The linux virtual console driver sort of supports Unicode: see http://askubuntu.com/questions/23610/how-to-enable-unicode-support-in-a-tty for one article on this topic. I'm guessing that the default, non-UTF-8 font, used by the linux virtual console is the source of the problem. Which is to say it's probably garbling the UTF-8 sequences output by fish. Does running unicode_start fix the problem @pickfire?

FWIW, My previous job was as a Linux level 3 support engineer at IBM with a specialization in kernel crash dump analysis for almost a decade. And the decade before that supporting Sequent's unique flavor of UNIX known as Dynix/3 then Dynix/PTX. In those two decades the biggest challenge in solving customer problems was usually getting a clear and concise problem statement :-)
+-------+
_What to work on:_
a - In the passage on Linux console Unicode support, why does the writer suspect the virtual console's default font? Answer in one to three sentences.
b - Pick up the passage on Linux console Unicode support where it stops and extend it.
None of the material is needed.

_Data segment:_
+-------+
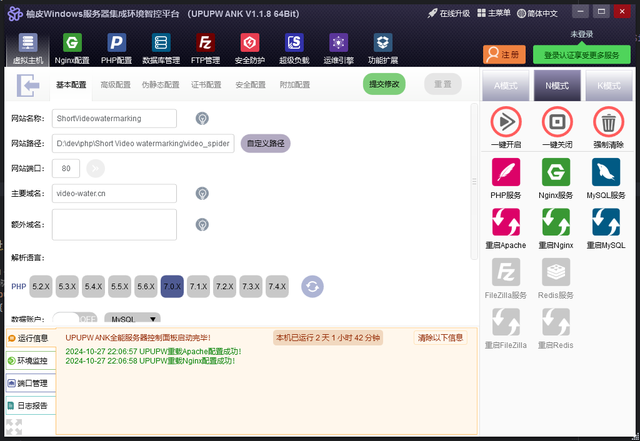This screenshot has height=441, width=640.
Task: Switch to the 伪静态配置 tab
Action: (161, 85)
+-------+
_Task results:_
a - The default font used by the Linux virtual console is not a UTF-8 font. The writer guesses that it is probably garbling the UTF-8 sequences that fish outputs, so the font is likely the source of the problem.

b -
@pickfire
Copy link
Contributor Author

@faho, that steps isn't real, I just reproduce something similar based on my situation. This is a real:

  1. In a terminal, type `touch 'hello ☃ world', and exit.
  2. In a framebuffer, type t o u...

@pickfire
Copy link
Contributor Author

@krader1961 There is a lot of questions, I will brake it down into small pieces, ask me anything if I had not.

I am using getty without any add-on (eg. tmux) for framebuffer in Linux alarmpi 4.1.13-1-ARCH #1 SMP PREEMPT Fri Nov 13 20:11:44 MST 2015 armv7l GNU/Linux.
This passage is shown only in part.